## Records shown
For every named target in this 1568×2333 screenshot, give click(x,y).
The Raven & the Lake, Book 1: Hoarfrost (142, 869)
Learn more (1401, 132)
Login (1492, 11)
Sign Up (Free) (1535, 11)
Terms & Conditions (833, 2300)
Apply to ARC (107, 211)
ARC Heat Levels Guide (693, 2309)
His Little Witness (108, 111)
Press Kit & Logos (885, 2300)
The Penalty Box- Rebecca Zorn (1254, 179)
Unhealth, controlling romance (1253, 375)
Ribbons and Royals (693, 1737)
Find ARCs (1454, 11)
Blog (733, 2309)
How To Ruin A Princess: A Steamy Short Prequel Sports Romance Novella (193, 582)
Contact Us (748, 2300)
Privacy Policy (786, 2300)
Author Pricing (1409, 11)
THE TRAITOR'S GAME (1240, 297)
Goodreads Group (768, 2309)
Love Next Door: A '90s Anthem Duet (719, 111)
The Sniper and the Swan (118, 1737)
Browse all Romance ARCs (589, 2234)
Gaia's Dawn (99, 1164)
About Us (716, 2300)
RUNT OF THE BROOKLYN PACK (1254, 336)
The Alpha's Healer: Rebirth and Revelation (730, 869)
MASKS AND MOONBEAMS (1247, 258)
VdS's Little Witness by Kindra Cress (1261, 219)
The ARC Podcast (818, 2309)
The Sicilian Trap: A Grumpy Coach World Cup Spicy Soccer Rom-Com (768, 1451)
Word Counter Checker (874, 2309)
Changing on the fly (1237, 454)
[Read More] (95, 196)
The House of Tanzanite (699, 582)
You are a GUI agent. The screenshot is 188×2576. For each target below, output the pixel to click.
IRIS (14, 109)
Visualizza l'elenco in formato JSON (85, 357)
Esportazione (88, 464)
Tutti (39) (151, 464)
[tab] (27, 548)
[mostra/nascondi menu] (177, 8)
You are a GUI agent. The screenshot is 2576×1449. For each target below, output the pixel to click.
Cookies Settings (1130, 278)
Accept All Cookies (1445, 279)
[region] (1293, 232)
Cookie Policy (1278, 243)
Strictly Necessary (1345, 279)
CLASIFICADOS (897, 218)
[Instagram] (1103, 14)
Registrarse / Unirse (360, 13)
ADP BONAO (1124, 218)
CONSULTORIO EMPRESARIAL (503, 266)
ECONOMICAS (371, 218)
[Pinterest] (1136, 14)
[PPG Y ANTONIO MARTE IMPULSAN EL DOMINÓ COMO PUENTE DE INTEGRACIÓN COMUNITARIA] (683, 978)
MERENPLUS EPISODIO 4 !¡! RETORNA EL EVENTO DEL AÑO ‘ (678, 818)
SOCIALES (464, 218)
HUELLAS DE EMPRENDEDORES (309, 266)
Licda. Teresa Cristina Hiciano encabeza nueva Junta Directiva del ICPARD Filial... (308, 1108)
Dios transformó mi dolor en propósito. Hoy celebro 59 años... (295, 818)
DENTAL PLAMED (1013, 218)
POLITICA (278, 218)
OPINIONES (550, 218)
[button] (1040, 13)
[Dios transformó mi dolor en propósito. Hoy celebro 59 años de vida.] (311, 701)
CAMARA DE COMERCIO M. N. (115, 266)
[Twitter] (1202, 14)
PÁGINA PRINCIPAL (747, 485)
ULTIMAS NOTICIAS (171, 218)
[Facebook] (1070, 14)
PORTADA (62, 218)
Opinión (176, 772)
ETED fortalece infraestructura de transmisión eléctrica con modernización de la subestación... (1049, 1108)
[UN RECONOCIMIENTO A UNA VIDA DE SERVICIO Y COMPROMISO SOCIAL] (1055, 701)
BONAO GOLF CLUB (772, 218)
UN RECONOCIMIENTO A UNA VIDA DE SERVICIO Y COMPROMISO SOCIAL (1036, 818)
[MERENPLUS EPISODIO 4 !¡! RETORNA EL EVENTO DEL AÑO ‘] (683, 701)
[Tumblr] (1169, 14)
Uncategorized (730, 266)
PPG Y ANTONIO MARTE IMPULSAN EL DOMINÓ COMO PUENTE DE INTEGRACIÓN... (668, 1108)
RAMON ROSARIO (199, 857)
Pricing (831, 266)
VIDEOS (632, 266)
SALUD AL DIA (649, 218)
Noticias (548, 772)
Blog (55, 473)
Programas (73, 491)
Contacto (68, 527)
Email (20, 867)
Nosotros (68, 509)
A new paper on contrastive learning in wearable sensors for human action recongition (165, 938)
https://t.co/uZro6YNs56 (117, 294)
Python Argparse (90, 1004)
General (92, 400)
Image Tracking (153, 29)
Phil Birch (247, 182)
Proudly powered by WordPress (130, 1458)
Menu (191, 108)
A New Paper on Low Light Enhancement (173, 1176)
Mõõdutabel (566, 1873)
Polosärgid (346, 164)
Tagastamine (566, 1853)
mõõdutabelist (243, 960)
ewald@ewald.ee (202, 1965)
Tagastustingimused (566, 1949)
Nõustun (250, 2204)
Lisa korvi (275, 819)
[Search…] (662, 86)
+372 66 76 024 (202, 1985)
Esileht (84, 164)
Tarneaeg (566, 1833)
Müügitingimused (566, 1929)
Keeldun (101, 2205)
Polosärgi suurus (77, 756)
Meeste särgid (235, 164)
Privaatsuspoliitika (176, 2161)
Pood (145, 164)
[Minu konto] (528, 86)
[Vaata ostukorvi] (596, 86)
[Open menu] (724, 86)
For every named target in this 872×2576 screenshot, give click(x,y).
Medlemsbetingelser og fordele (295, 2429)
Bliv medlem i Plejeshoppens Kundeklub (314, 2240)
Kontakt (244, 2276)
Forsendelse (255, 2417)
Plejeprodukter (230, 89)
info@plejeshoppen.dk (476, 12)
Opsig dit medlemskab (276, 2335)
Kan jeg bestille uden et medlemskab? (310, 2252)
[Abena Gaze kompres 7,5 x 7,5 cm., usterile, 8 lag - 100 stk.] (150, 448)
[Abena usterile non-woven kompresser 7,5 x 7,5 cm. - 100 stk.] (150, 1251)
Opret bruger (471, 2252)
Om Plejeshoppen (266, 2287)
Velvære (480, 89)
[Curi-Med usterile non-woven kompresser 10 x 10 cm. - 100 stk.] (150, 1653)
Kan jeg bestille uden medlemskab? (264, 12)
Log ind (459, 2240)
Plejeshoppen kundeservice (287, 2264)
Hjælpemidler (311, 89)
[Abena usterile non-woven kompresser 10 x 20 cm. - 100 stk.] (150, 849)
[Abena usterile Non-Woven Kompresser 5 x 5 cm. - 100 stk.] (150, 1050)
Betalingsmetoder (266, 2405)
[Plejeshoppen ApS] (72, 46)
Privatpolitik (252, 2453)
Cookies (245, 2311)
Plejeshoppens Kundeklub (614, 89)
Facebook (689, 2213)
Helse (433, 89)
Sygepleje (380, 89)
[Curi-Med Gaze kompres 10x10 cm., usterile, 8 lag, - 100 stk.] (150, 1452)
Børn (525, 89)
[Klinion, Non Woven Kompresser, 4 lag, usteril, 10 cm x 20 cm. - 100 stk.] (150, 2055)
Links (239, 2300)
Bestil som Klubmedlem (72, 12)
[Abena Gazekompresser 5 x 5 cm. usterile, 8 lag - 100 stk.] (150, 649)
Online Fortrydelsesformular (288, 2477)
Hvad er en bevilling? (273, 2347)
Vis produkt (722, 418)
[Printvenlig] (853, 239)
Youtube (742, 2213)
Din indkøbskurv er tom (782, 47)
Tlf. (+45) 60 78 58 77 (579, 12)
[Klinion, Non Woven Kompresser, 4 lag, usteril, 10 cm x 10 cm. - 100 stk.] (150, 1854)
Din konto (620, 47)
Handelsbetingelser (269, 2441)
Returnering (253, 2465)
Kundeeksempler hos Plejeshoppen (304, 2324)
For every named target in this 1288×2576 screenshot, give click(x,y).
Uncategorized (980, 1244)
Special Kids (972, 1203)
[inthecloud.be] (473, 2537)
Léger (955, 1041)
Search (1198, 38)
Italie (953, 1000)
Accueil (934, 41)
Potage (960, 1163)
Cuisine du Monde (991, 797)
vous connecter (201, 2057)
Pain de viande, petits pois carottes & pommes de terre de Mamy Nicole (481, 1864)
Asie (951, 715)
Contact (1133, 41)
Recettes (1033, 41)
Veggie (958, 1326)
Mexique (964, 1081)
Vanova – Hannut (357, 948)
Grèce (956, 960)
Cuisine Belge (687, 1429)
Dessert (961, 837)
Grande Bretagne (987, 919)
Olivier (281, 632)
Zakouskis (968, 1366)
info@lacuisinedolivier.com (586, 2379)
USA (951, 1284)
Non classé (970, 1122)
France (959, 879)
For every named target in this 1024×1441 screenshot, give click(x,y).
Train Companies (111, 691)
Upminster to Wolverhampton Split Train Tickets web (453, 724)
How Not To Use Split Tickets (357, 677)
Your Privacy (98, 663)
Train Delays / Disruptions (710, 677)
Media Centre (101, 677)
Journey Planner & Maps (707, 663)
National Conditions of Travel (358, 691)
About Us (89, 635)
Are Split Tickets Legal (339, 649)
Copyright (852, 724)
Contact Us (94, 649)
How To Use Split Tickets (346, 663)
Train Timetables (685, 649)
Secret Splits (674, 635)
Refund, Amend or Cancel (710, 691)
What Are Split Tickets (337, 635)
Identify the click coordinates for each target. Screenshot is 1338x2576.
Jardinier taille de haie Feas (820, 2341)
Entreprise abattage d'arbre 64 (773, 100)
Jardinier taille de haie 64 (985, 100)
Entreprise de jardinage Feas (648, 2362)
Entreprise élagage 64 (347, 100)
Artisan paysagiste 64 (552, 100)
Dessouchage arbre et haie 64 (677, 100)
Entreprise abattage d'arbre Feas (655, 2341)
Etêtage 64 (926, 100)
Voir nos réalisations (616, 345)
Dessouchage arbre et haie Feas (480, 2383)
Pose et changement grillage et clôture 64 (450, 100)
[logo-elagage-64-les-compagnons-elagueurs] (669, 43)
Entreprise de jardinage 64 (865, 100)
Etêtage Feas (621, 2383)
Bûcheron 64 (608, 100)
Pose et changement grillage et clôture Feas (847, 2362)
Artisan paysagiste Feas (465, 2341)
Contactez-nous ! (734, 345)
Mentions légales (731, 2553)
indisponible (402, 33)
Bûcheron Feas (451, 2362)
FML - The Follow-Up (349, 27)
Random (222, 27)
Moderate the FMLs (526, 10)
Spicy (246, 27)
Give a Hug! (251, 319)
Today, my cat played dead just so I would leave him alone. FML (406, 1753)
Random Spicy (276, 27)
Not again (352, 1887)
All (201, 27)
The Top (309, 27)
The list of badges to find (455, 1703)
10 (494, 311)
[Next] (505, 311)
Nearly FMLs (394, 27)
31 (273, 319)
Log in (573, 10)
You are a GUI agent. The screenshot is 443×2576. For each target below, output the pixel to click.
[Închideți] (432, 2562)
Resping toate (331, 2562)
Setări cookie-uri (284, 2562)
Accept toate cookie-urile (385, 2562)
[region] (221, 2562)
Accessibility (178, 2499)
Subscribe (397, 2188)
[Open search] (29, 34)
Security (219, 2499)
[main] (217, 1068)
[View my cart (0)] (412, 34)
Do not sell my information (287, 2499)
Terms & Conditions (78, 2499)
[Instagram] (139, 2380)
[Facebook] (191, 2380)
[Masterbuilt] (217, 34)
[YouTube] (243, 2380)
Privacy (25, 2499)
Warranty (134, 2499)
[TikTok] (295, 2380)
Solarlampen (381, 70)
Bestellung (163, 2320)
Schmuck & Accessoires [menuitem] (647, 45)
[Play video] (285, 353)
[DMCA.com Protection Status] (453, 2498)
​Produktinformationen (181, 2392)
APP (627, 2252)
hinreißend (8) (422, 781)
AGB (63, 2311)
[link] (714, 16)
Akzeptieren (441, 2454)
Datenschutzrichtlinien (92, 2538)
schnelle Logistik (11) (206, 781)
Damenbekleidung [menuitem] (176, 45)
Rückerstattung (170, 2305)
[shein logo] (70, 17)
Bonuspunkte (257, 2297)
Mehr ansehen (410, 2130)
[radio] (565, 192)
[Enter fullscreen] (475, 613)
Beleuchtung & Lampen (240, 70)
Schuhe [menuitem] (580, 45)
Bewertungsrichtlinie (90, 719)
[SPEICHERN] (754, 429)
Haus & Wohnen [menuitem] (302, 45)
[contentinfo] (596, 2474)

## Goal of the exercise
Keeping every character as it is, restate the lines above that run from the line with "Keeldun (101, 2205)" through the line with "Pain de viande, petits", both included, and nothing else.

## Task result
Keeldun (101, 2205)
Polosärgi suurus (77, 756)
Meeste särgid (235, 164)
Privaatsuspoliitika (176, 2161)
Pood (145, 164)
[Minu konto] (528, 86)
[Vaata ostukorvi] (596, 86)
[Open menu] (724, 86)
For every named target in this 872×2576 screenshot, give click(x,y).
Medlemsbetingelser og fordele (295, 2429)
Bliv medlem i Plejeshoppens Kundeklub (314, 2240)
Kontakt (244, 2276)
Forsendelse (255, 2417)
Plejeprodukter (230, 89)
info@plejeshoppen.dk (476, 12)
Opsig dit medlemskab (276, 2335)
Kan jeg bestille uden et medlemskab? (310, 2252)
[Abena Gaze kompres 7,5 x 7,5 cm., usterile, 8 lag - 100 stk.] (150, 448)
[Abena usterile non-woven kompresser 7,5 x 7,5 cm. - 100 stk.] (150, 1251)
Opret bruger (471, 2252)
Om Plejeshoppen (266, 2287)
Velvære (480, 89)
[Curi-Med usterile non-woven kompresser 10 x 10 cm. - 100 stk.] (150, 1653)
Kan jeg bestille uden medlemskab? (264, 12)
Log ind (459, 2240)
Plejeshoppen kundeservice (287, 2264)
Hjælpemidler (311, 89)
[Abena usterile non-woven kompresser 10 x 20 cm. - 100 stk.] (150, 849)
[Abena usterile Non-Woven Kompresser 5 x 5 cm. - 100 stk.] (150, 1050)
Betalingsmetoder (266, 2405)
[Plejeshoppen ApS] (72, 46)
Privatpolitik (252, 2453)
Cookies (245, 2311)
Plejeshoppens Kundeklub (614, 89)
Facebook (689, 2213)
Helse (433, 89)
Sygepleje (380, 89)
[Curi-Med Gaze kompres 10x10 cm., usterile, 8 lag, - 100 stk.] (150, 1452)
Børn (525, 89)
[Klinion, Non Woven Kompresser, 4 lag, usteril, 10 cm x 20 cm. - 100 stk.] (150, 2055)
Links (239, 2300)
Bestil som Klubmedlem (72, 12)
[Abena Gazekompresser 5 x 5 cm. usterile, 8 lag - 100 stk.] (150, 649)
Online Fortrydelsesformular (288, 2477)
Hvad er en bevilling? (273, 2347)
Vis produkt (722, 418)
[Printvenlig] (853, 239)
Youtube (742, 2213)
Din indkøbskurv er tom (782, 47)
Tlf. (+45) 60 78 58 77 (579, 12)
[Klinion, Non Woven Kompresser, 4 lag, usteril, 10 cm x 10 cm. - 100 stk.] (150, 1854)
Din konto (620, 47)
Handelsbetingelser (269, 2441)
Returnering (253, 2465)
Kundeeksempler hos Plejeshoppen (304, 2324)
For every named target in this 1288×2576 screenshot, give click(x,y).
Uncategorized (980, 1244)
Special Kids (972, 1203)
[inthecloud.be] (473, 2537)
Léger (955, 1041)
Search (1198, 38)
Italie (953, 1000)
Accueil (934, 41)
Potage (960, 1163)
Cuisine du Monde (991, 797)
vous connecter (201, 2057)
Pain de viande, petits pois carottes & pommes de terre de Mamy Nicole (481, 1864)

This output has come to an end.